→ **Brief**: Please restate exactly the lines from the one holding "Click into the Company Name field" to the end of the material, including both ends and excluding every picture.

- - -

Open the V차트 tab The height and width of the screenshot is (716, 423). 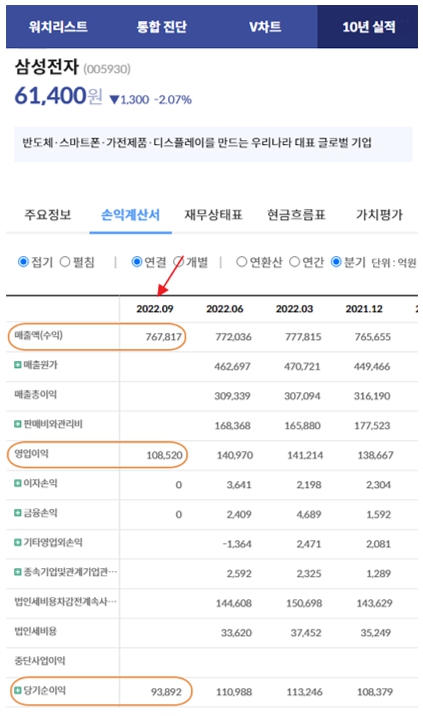point(265,26)

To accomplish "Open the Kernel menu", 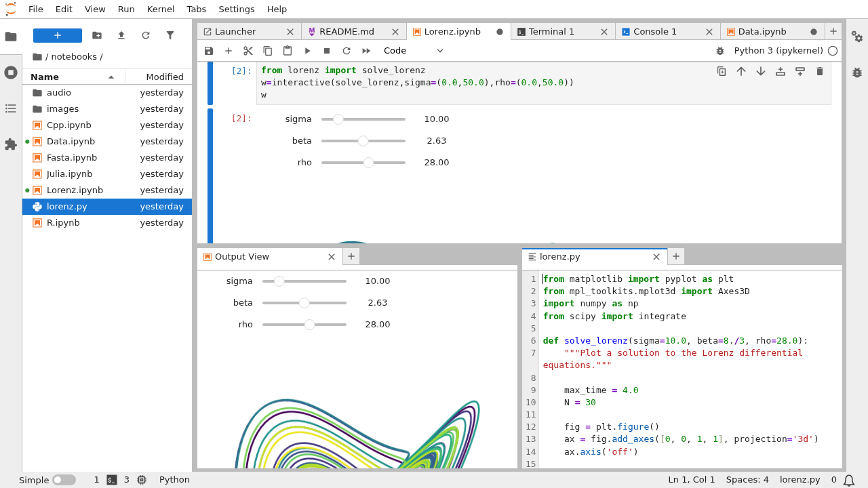I will [x=160, y=9].
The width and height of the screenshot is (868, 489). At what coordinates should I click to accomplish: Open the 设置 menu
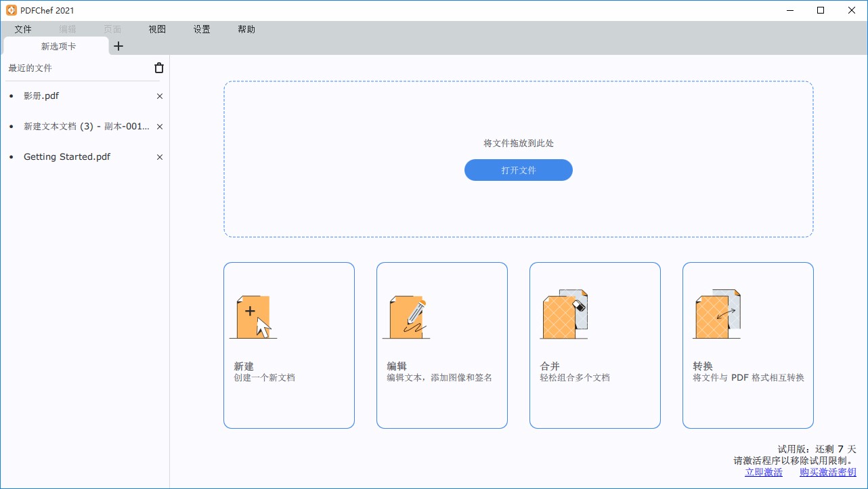[201, 29]
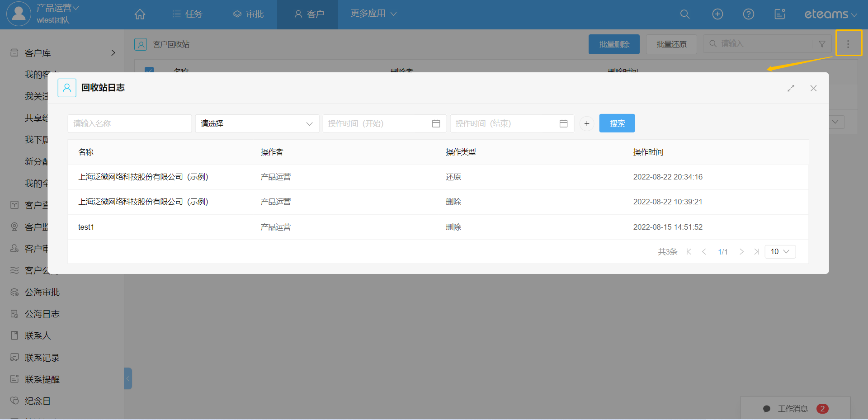Change page size dropdown showing 10
The height and width of the screenshot is (420, 868).
(780, 251)
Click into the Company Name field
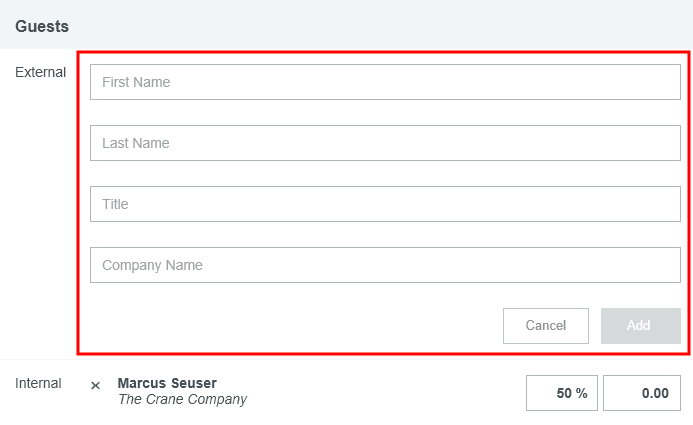The width and height of the screenshot is (693, 425). (x=385, y=265)
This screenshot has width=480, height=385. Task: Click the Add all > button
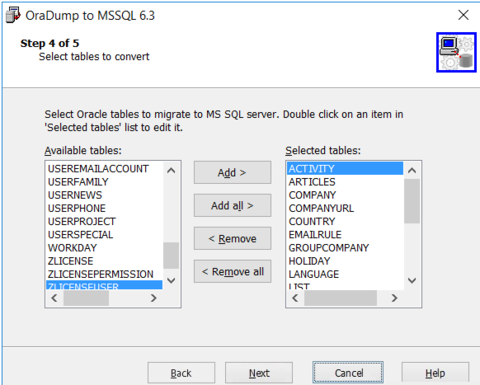[x=232, y=206]
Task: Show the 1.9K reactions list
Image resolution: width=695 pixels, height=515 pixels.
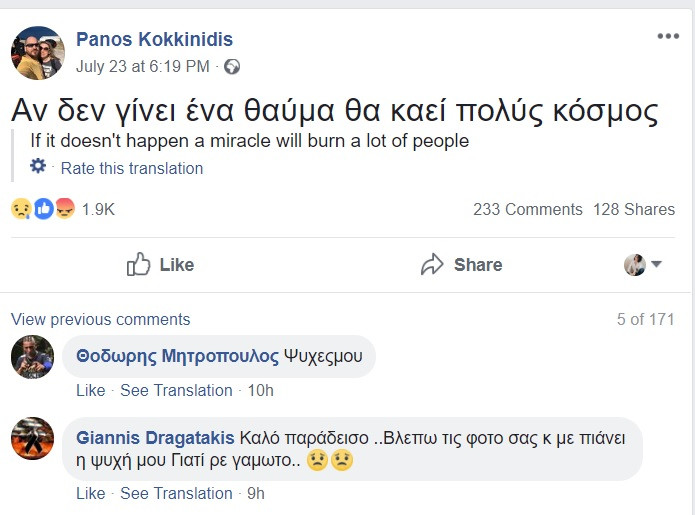Action: [x=98, y=209]
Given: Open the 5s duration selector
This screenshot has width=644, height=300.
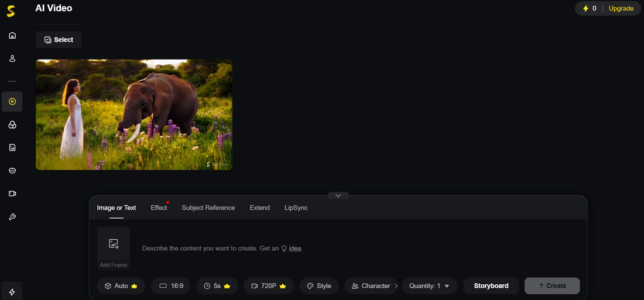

- - -

→ **Solution to this exercise**:
Click into the Company Name field
The width and height of the screenshot is (693, 425). (x=385, y=265)
This screenshot has width=480, height=385. Task: Click the Add all > button
[x=232, y=206]
Task: Show the 1.9K reactions list
Image resolution: width=695 pixels, height=515 pixels.
Action: [x=98, y=209]
Given: Open the 5s duration selector
This screenshot has width=644, height=300.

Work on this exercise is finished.